In a clinic, he alth center, or hospital, informed consent will usually be requested in a form or a written letter that includes:

  • Identity of patient and doctor
  • Name of disease or information regarding the patient's diagnosis or medical condition
  • Types of examination or treatment procedures recommended or to be performed by the doctor
  • Risks and benefits of the medical action to be taken
  • Risks and benefits of alternative actions, including not choosing the procedure
  • Estimated cost of medical procedures and treatment
  • Hope for healing or success rate of action or therapy

After the patient reads and agrees to the informed consent, it means that the patient:

  • Receive all information about the choice of procedures and treatment that will be given by the doctor
  • Understanding the information provided and having the opportunity to ask questions
  • Deciding whether to follow the recommended treatment steps or reject the action

If the patient agrees to undergo a medical action from the doctor, either for the purpose of examination or treatment, the doctor or nurse will ask the patient to sign an informed consent letter stating that consent.

However, if the patient refuses, the doctor or nurse can also ask the patient to sign an informed consent letter stating that the patient does not agree to undergo medical treatment and understands the consequences of his choice.

When is Informed Consent Given?

Ideally, informed consent is given before a medical procedure is performed, especially a high-risk procedure. Some medical procedures that generally require informed consent from the patient are:

  • Giving anesthesia or anesthesia
  • Blood transfusion and blood donation
  • Radiation therapy or radiotherapy and chemotherapy
  • Stitching the wound
  • Immunization
  • psychiatric medical examination
  • Specific investigations, such as biopsy, bone marrow aspiration, lumbar puncture, and HIV or VCT test
  • Procedures for organ donation and acceptance

However, in an emergency situation, informed consent can be given after a medical procedure is performed, for example in an emergency case in a hospital emergency room. This is to prevent delays in patient care which can lead to disability or even death.

Beyond the purpose of diagnosis or treatment, informed consent is also requested when patients want to take part in clinical research on the effectiveness of drugs or vaccines.

Can Informed Consent Be Represented?

Informed consent is generally given to patients who are legally mature (age 18 years or older), can understand the doctor's explanation well, are fully aware, and have a he althy mental condition.
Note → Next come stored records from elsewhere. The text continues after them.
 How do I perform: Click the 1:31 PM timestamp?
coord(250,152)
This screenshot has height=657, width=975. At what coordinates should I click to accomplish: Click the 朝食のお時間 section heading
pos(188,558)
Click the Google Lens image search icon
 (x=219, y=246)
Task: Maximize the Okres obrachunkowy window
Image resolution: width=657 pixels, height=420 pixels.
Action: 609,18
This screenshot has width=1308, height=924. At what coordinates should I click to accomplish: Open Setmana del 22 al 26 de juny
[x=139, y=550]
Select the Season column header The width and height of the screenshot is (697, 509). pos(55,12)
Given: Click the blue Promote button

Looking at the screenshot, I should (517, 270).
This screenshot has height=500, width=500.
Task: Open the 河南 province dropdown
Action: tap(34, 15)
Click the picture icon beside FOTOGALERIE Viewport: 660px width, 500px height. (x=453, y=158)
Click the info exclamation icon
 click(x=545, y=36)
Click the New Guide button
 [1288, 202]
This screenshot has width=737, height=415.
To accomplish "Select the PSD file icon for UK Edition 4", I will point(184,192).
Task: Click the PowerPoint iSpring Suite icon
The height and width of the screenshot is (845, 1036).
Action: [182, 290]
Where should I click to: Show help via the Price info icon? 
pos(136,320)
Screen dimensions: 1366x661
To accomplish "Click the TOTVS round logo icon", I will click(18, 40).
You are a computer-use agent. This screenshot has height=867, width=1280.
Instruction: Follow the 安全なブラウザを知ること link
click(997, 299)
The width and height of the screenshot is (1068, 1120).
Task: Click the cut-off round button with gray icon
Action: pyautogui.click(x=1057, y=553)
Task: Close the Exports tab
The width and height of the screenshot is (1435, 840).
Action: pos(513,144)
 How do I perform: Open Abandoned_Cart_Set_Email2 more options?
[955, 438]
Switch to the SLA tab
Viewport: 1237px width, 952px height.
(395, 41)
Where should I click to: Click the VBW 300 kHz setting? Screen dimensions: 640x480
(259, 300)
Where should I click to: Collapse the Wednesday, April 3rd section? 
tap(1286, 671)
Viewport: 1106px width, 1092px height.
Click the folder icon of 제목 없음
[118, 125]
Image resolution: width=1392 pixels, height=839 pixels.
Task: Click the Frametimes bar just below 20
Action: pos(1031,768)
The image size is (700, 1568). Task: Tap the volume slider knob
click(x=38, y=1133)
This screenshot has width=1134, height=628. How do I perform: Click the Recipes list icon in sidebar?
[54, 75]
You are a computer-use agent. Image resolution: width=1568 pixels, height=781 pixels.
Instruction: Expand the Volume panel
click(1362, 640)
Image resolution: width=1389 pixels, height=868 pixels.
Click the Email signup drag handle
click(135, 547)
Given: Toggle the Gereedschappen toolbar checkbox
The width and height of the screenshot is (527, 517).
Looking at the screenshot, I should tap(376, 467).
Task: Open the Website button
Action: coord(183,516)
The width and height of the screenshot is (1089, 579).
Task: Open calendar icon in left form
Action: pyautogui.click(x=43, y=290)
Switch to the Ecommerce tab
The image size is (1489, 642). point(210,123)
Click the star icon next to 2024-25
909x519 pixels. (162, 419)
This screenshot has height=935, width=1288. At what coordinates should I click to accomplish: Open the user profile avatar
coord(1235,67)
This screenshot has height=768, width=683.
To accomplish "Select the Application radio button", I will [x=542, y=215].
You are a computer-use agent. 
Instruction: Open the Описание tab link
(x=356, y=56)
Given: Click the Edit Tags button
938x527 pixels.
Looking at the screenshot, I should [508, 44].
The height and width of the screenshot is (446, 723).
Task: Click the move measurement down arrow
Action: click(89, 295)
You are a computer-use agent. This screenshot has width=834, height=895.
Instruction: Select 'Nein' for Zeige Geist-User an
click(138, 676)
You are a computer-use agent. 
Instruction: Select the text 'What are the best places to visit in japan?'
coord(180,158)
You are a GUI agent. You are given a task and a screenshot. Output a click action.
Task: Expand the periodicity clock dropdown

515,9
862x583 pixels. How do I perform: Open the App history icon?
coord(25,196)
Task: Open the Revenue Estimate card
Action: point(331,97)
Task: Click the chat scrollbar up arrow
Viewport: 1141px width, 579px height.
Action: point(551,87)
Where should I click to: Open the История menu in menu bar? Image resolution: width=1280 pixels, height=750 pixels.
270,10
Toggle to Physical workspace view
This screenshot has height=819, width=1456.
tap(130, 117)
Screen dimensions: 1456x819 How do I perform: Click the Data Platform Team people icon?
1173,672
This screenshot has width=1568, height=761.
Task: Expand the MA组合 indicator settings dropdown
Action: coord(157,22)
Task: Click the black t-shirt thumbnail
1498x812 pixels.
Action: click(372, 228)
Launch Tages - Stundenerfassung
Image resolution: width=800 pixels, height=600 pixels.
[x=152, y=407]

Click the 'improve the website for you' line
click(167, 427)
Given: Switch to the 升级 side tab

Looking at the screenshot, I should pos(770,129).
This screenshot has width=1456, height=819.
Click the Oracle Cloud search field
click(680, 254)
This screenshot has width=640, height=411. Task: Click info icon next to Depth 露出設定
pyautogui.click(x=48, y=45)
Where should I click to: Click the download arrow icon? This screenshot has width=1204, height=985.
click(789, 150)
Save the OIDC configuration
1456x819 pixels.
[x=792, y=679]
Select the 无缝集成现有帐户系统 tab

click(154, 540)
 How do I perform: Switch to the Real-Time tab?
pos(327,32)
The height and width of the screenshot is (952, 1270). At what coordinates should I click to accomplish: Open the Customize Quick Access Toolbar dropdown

If deemed unable to decide on informed consent, the patient can be represented. The following are some conditions when informed consent can be represented:

Patients underage

For young patients, such as infants and children, or adolescents under the age of 18, informed consent can be represented by parents or guardians.

Invalid condition

For patients with conditions of loss of consciousness, such as fainting or coma, so that it is not possible to give an explanation or ask for their opinion, the informed consent agreement can be represented by the family or guardian.

This also applies to patients with thinking disorders, such as Alzheimer's disease or mental disorders.

When consulting a doctor, remember to ask for as complete an explanation as possible regarding the diagnosis of the disease, advice on treatment or medical action, as well as the risks and benefits of the treatment steps to be taken.

Before deciding to undergo treatment, understand all the risks and benefits of the action to be taken, as well as the consequences if you do not undergo the action. If you understand the doctor's explanation, you can agree or reject the action through informed consent.